Nanomaterials (Basel). 2019 Jul 29;9(8):1089. doi: 10.3390/nano9081089.

Authors

Sangiliyandi Gurunathan¹, Muniyandi Jeyaraj², Min-Hee Kang², Jin-Hoi Kim³

Affiliations

¹ Department of Stem Cell and Regenerative Biotechnology, Konkuk University, Seoul 05029, Korea. gsangiliyandi@yahoo.com.
² Department of Stem Cell and Regenerative Biotechnology, Konkuk University, Seoul 05029, Korea.
³ Department of Stem Cell and Regenerative Biotechnology, Konkuk University, Seoul 05029, Korea. jhkim541@konkuk.ac.kr.

Abstract

Osteosarcoma (OS) is the most common type of cancer and the most frequent malignant bone tumor in childhood and adolescence. Nanomedicine has become an indispensable field in biomedical and clinical research, with nanoparticles (NPs) promising to increase the therapeutic efficacy of anticancer drugs. Doxorubicin (DOX) is a commonly used chemotherapeutic drug against OS; however, it causes severe side effects that restrict its clinical applications. Here, we investigated whether combining platinum NPs (PtNPs) and DOX could increase their anticancer activity in human bone OS epithelial cells (U2OS). PtNPs with nontoxic, effective, thermally stable, and thermoplasmonic properties were synthesized and characterized using tangeretin. We examined the combined effects of PtNPs and DOX on cell viability, proliferation, and morphology, reactive oxygen species (ROS) generation, lipid peroxidation, nitric oxide, protein carbonyl content, antioxidants, mitochondrial membrane potential (MMP), adenosine tri phosphate (ATP) level, apoptotic and antiapoptotic gene expression, oxidative stress-induced DNA damage, and DNA repair genes.
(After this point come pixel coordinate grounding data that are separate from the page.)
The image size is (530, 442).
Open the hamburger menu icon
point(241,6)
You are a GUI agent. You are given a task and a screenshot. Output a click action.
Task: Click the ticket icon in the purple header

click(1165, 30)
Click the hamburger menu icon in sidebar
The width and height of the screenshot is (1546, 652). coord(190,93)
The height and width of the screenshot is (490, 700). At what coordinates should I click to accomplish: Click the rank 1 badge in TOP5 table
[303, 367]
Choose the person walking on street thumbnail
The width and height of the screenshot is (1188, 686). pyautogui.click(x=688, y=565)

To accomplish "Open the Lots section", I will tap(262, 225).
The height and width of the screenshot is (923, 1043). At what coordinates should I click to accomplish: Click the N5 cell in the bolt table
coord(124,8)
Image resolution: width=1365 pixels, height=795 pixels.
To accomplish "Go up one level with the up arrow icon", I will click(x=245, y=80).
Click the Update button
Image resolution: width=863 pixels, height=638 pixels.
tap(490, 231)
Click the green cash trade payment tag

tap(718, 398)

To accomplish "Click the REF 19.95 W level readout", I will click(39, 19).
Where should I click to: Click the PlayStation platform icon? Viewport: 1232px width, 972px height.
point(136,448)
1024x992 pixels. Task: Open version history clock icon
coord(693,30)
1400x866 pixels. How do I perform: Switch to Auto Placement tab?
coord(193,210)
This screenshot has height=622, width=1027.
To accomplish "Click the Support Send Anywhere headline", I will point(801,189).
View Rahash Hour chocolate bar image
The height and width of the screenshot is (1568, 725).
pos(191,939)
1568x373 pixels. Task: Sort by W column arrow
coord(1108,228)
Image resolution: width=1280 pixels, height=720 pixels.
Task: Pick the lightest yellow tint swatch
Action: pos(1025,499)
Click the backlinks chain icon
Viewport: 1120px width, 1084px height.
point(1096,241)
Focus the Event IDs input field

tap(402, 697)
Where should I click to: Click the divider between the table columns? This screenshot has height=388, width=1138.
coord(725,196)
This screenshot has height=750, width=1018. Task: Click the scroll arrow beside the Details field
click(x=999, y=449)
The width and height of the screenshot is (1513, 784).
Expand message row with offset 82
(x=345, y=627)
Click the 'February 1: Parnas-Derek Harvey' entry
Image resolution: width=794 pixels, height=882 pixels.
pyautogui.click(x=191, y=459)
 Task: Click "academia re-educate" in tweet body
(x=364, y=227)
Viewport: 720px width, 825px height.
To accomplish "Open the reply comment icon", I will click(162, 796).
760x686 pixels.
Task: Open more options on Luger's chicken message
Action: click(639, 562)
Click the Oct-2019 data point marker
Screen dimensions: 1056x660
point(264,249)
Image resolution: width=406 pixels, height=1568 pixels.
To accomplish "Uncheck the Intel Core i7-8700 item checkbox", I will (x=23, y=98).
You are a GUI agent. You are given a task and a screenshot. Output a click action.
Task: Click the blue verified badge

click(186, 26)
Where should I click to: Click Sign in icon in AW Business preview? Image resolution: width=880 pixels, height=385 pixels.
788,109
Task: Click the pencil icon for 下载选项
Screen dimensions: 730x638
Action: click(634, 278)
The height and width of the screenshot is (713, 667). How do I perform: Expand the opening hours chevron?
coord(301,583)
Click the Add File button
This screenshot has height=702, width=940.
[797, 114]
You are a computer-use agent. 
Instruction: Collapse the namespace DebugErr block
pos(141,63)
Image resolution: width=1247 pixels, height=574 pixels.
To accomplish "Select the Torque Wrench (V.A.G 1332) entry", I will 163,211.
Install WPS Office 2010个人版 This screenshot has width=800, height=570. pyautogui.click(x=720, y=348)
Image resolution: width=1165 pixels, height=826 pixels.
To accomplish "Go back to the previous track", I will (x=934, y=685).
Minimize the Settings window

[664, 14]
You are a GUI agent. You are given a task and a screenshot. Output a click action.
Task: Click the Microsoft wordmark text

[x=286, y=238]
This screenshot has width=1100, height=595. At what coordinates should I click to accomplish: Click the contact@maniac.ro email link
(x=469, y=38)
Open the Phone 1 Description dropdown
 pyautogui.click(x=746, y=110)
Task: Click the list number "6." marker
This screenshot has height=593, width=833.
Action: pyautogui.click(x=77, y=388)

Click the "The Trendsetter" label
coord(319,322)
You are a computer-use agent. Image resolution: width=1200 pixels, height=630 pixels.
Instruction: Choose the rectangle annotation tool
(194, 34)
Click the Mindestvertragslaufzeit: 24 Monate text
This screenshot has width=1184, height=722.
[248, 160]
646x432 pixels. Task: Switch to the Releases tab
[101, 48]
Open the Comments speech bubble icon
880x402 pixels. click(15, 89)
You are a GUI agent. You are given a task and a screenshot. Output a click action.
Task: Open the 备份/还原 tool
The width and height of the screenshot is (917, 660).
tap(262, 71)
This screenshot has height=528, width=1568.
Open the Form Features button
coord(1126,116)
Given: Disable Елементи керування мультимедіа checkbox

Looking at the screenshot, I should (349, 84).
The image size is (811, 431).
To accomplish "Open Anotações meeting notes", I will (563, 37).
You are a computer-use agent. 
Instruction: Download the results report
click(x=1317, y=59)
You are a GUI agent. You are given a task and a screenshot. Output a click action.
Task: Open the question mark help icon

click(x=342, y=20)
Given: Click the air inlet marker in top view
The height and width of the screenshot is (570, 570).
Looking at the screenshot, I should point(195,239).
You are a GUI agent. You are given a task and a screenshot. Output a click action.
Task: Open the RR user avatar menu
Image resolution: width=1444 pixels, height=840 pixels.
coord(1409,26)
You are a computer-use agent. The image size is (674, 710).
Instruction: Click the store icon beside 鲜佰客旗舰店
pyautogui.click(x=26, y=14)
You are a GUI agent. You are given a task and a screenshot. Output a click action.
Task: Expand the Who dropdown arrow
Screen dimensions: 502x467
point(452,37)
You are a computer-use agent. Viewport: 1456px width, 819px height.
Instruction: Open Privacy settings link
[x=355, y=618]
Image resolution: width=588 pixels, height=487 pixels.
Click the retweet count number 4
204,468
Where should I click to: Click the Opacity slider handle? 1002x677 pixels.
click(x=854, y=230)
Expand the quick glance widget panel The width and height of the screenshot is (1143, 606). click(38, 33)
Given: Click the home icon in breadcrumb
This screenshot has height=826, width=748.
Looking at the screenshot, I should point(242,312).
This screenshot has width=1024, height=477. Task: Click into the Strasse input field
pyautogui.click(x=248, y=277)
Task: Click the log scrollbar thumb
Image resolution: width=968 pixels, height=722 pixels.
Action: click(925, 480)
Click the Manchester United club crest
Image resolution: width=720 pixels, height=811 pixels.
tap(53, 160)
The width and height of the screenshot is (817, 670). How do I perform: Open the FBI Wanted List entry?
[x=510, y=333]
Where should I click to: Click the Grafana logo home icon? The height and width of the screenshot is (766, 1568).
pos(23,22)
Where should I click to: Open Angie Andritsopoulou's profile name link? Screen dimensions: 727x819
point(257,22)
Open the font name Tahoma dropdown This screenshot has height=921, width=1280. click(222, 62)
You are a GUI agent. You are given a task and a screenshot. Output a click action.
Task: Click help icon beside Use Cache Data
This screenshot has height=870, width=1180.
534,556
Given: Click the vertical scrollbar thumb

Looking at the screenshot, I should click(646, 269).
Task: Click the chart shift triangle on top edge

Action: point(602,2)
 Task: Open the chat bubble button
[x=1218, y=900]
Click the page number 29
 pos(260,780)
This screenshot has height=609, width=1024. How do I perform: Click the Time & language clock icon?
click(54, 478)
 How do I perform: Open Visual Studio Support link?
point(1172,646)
PtNPs and DOX significantly inhibited U2OS viability and proliferation in a dose-dependent manner, increasing lactate dehydrogenase leakage, ROS generation, and malondialdehyde, nitric oxide, and carbonylated protein levels. Mitochondrial dysfunction was confirmed by reduced MMP, decreased ATP levels, and upregulated apoptotic/downregulated antiapoptotic gene expression. Oxidative stress was a major cause of cytotoxicity and genotoxicity, confirmed by decreased levels of various antioxidants. Furthermore, PtNPs and DOX increased 8-oxo-dG and 8-oxo-G levels and induced DNA damage and repair gene expression. Combination of cisplatin and DOX potentially induce apoptosis comparable to PtNPs and DOX. To the best of our knowledge, this is the first report to describe the combined effects of PtNPs and DOX in OS.

Keywords: DNA damage; apoptosis; cytotoxicity; doxorubicin; genotoxicity; oxidative stress; platinum nanoparticles.